• [PROBLEMS AND TASKS]
1: Translate this sentence from the passage on personal boundaries into Spanish: "Many of us will not tolerate being yelled at by other people, and that's a pretty clear boundary for many of us."
2: From the passage on personal boundaries, retype word for word the part that opens with the words containing "And what it" and closes with "clear boundary violation.".
Segment Start: EXCERPTED PASSAGE
An example I can use is most of us have a boundary that we will not be physically struck by anyone else, right? We don't go around telling people, "Hey, by the way, please don't hit me and if you do hit me, I'm going to leave, or I'm going to call the police", right? We don't have to say that. We just - it's just kind of one of those unspoken really clear boundaries that most of us have. And you know, that's true for a lot of us when it comes to you know, verbal boundaries too. Many of us will not tolerate being yelled at by other people, and that's a pretty clear boundary for many of us. Now, for some of us, it may not be as clear of a boundary.

And what it means to have a boundary is you're really clear as to what you will stand for basically in your life and what you will expose yourself to. Once you have these really clear boundaries, then you can speak them to other people, and you can talk to them about them when necessary. And the only time you need to use a boundary or talk about a boundary is when there's been a clear boundary violation.
Segment End: EXCERPTED PASSAGE
Segment Start: SUPPLIED MATERIAL
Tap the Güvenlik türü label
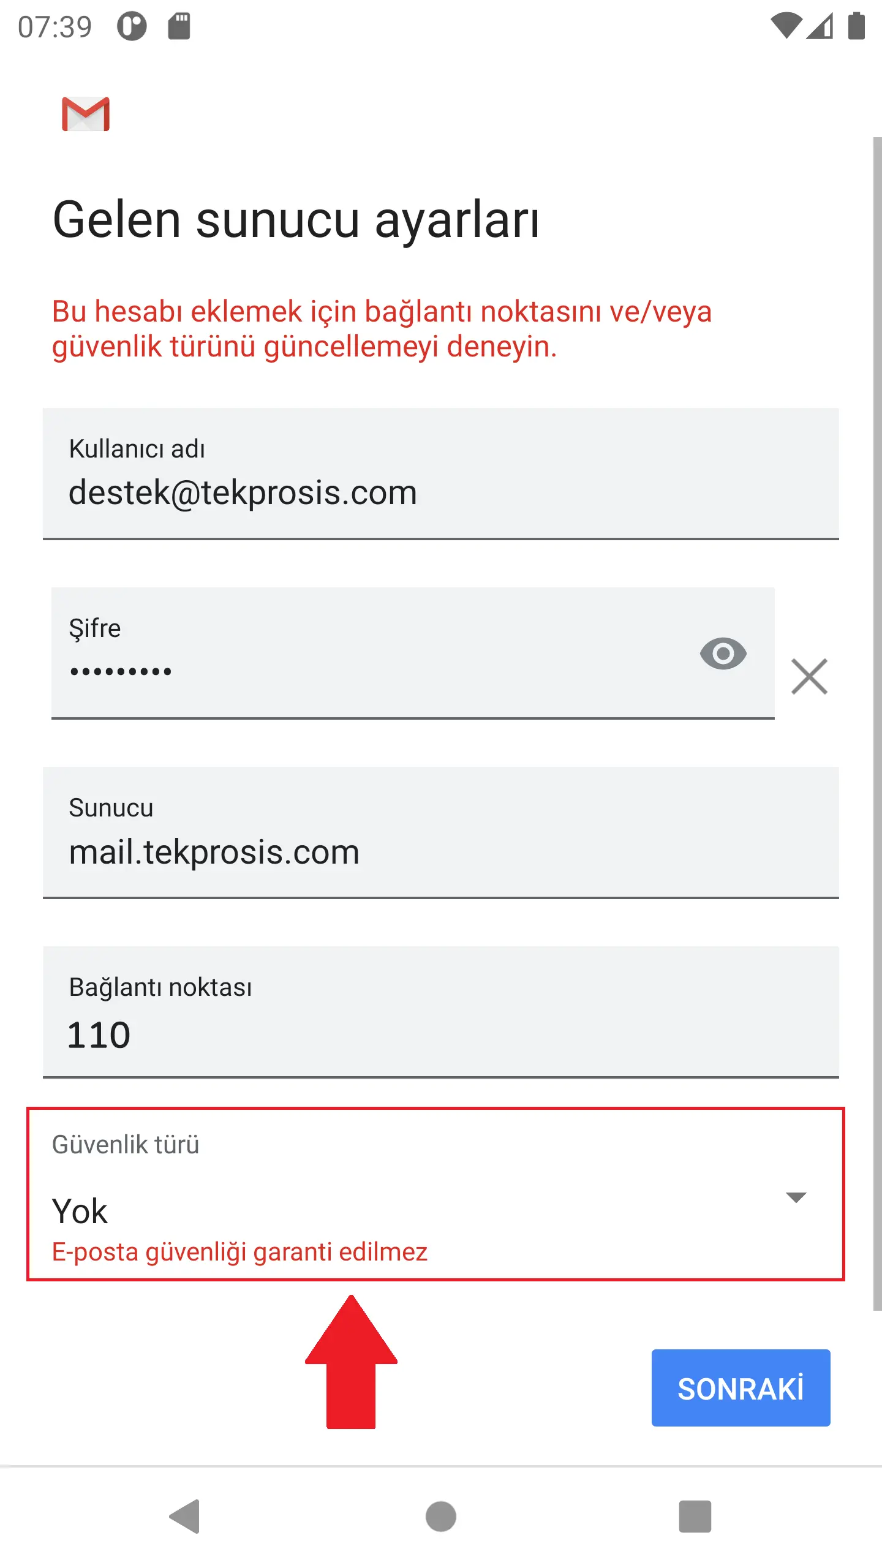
Segment End: SUPPLIED MATERIAL
• [ANSWER SECTION]
1: Muchos de nosotros no toleramos que otras personas nos griten, y ese es un límite bastante claro para muchos de nosotros.

2:
And what it means to have a boundary is you're really clear as to what you will stand for basically in your life and what you will expose yourself to. Once you have these really clear boundaries, then you can speak them to other people, and you can talk to them about them when necessary. And the only time you need to use a boundary or talk about a boundary is when there's been a clear boundary violation.